Your instructions — Repeat, exactly as they appear, the lines from the one with "Viewport: 161px width, 153px height." through the last line of the entries below, but none of the pictures.

======== Given records

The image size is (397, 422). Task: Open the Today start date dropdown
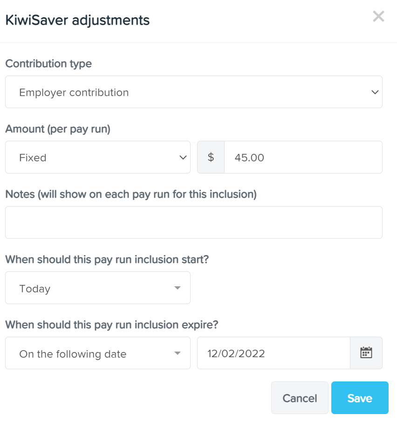(98, 288)
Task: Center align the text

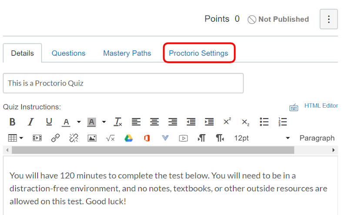Action: coord(154,122)
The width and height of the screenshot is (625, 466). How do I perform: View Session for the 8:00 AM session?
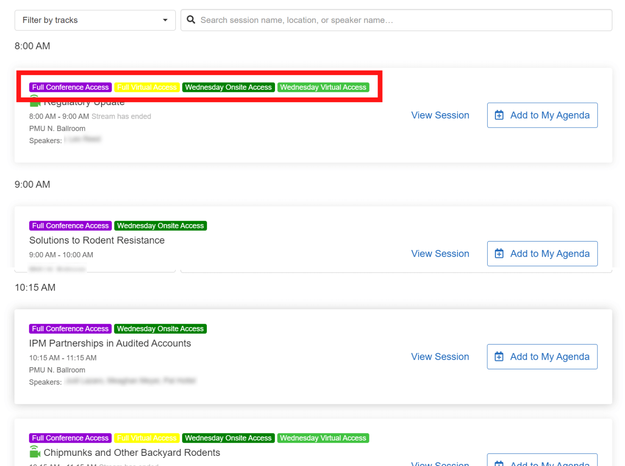440,115
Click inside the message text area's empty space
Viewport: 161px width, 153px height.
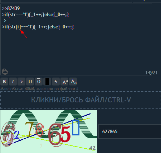click(76, 50)
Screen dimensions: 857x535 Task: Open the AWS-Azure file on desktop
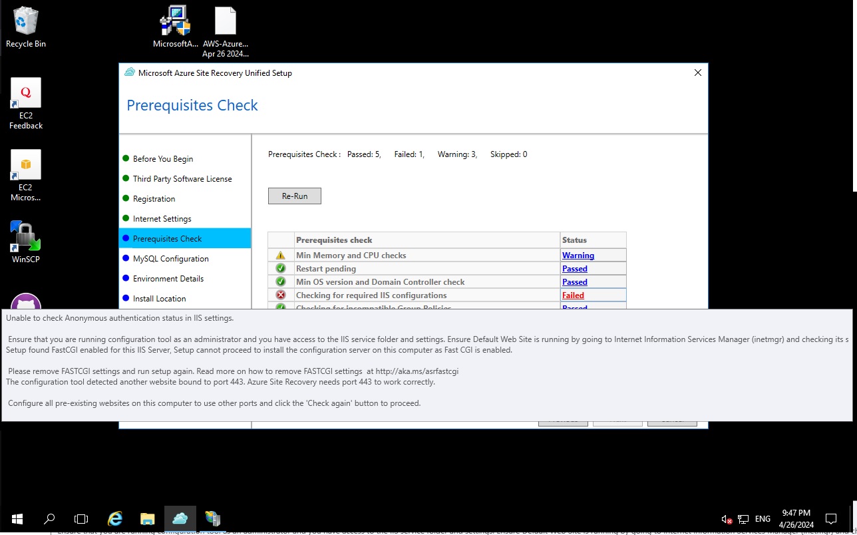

================

Written response —
Viewport: 161px width, 153px height.
click(76, 50)
Screen dimensions: 857x535 Task: Open the AWS-Azure file on desktop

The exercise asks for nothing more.